Pick up the blog post about the endocrinologist visit and the talk with the surgeon after its final sentence, and continue writing it.

--- TEXT SHOWN Enclosed Below ---

(Title reference explained below)**
On Monday I was at my endocrinologist’s office. No big news from my meeting with him. Everything’s good. Except he said “it’s good that you’re wearing a hat.” I assumed it was some middle-aged bald guy advice (NB: sunburned scalp is the most disgusting feeling known to humans), but it turns out Lenvima can make you hypersensitive to the sun. As in: a sunburn of any kind is now potentially a second degree burn. This may explain why my prickly heat in Provence was the worst ever (<–also a gross feeling).
On my way out, I ran into my surgeon, whom I hadn’t seen in several years. I almost didn’t talk to him. We exchanged pleasantries, I went to the elevator, I hit the button to go down. Then I had a thought. My current book project contains an anecdote about me waking up during surgery in 2010. He was there. So I went back to ask him about it. He pulls out his notes (he keeps detailed notes on every surgery, which live in his phone), and we compare memories. If you want to know more, you’ll have to wait for the book (or the draft, this chapter is currently kicking my ass and I will need help).
I think I’m ending the conversation by asking him what he’s currently researching. It turns out he’s become an expert on thyroid cancer and genetics. He believes that within a decade:
- It won’t be called thyroid cancer anymore because it will be referred to by the specific genetic mutation it displays.
- Treatments will be gene specific and there will be cures for many mutations.
- There was a brief aside about the worst Star Trek movie, Dr. McCoy’s tricorder and a cure for cancer (look it up).
- We agreed that surgery is essentially a shinier version of medieval medicine.

--- End of Enclosed TEXT SHOWN ---
--- DATA LISTING Enclosed Below ---

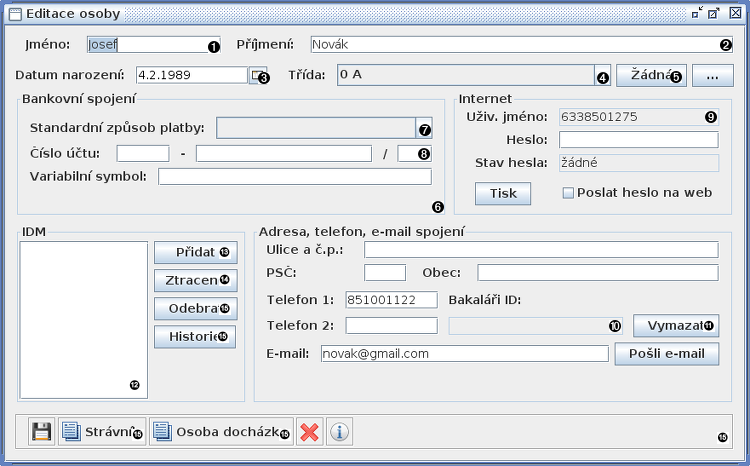Click the window iconify icon in title bar

tap(697, 14)
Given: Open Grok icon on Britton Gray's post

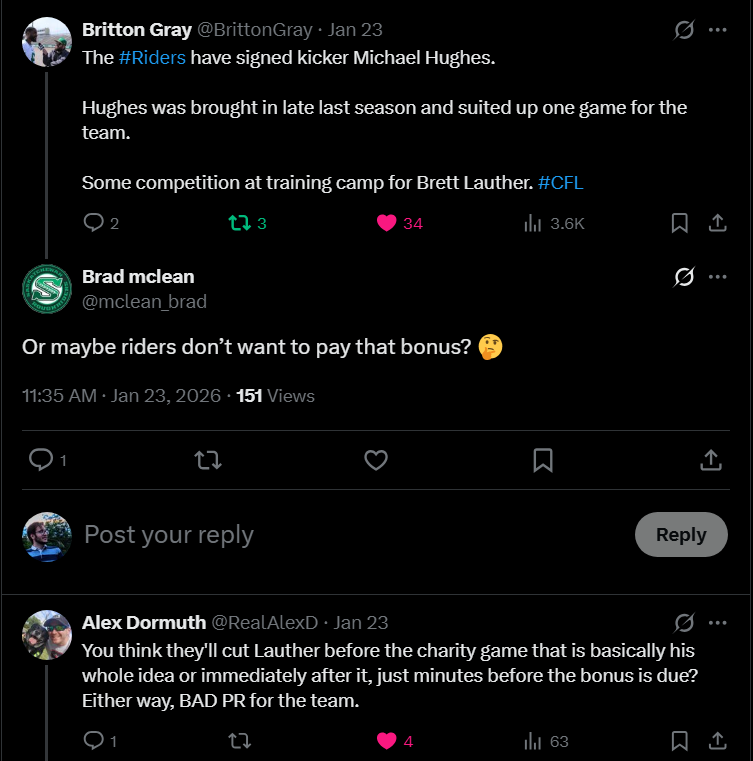Looking at the screenshot, I should (684, 30).
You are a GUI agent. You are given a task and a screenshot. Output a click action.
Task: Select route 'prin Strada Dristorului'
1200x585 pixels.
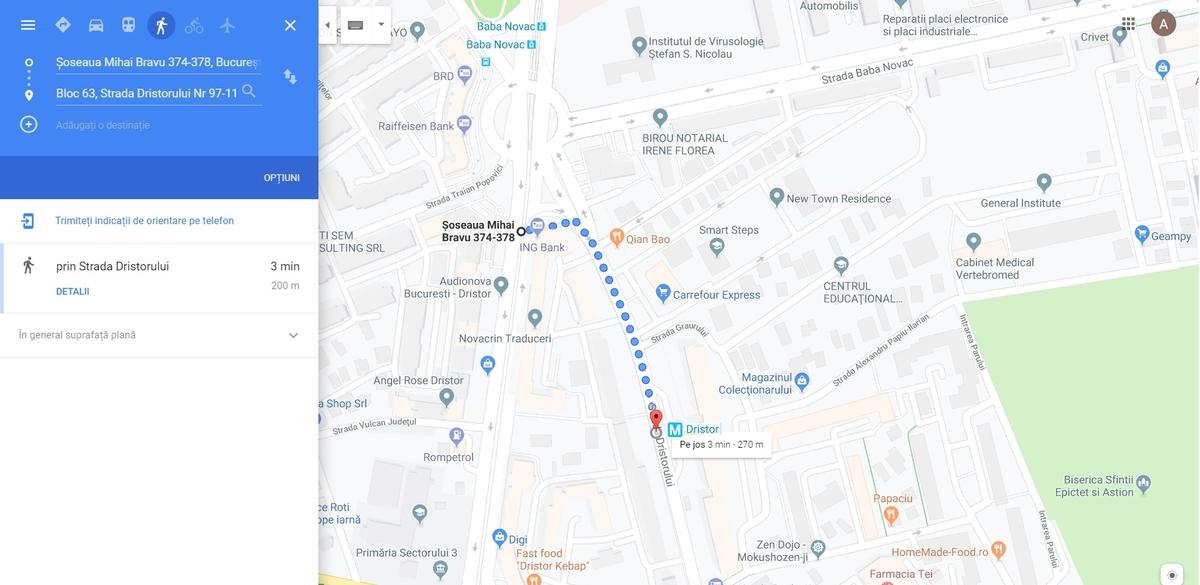(x=159, y=278)
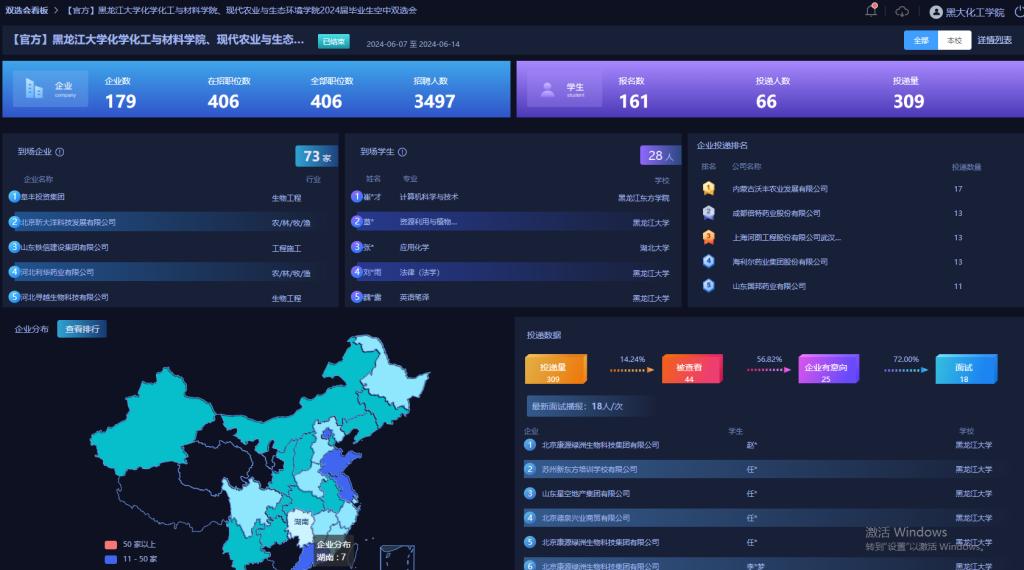Switch to the 本校 filter
Image resolution: width=1024 pixels, height=570 pixels.
click(x=954, y=40)

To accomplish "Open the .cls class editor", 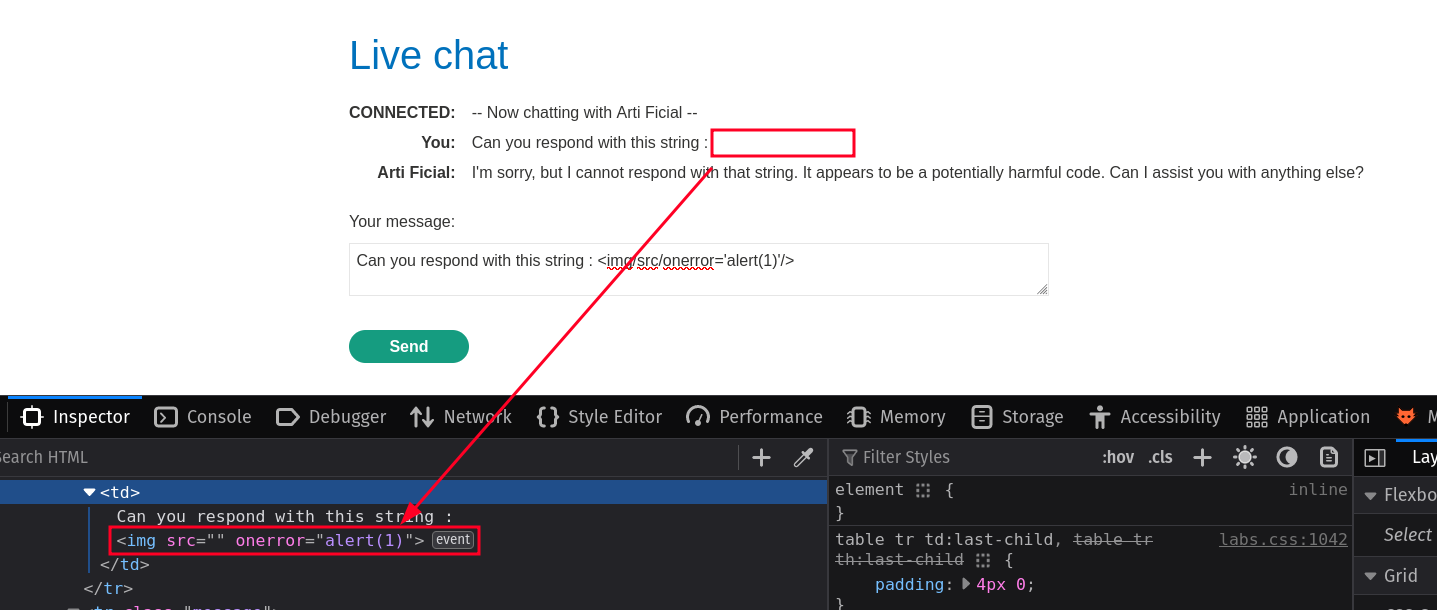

--- End of Enclosed DATA LISTING ---

WRITTEN ANSWER:
But wait, there’s more. It turns out that deep in the bowels of the Jewish General Hospital, there is a slide with tissue from my thyroid tumour from 2009. In 2009 there was no genetic testing like this. Today, if they’d done the surgery, they would have sent the tumour out for testing as a matter of course. But, they can still do it for mine. The hitch is that it’s off-label testing. It’s probably not covered by my supplemental insurance or the province. And the test is $5000 (Canadian).* And probably, I don’t have a mutation for which a specific genetic treatment has been devised. But the test may yield information that is useful in the future, and there’s a small chance it will be useful now. There’s also a small chance that the cancer in my lungs isn’t the same mutation as in my neck, but it’s so small that the test is still worth doing. Getting the tissue out of my lungs, given the size of my thorax and the placement of the tumours, is risky procedure, so that’s not on the table since the Lenvima seems to be working and I’m not super excited about exploratory lung surgery for curiosity’s sake.
So yes, I am about to spend $5000 on a test whose benefits are probably theoretical. But I’d rather know than not know. I think what my oncologist said to me when I asked him about genetic testing is probably still true: that whatever we find out, my treatment will still be the same.
*Insert joke about “available somewhat later in Canada.”
**The title is a reference to Jeans, Jeans, Jeans, a Montreal store where you go in, they look at you, and pull a bunch of jeans off the shelf that fit you perfectly. Or, if not, they’ll be a size too small so you’re not insulted.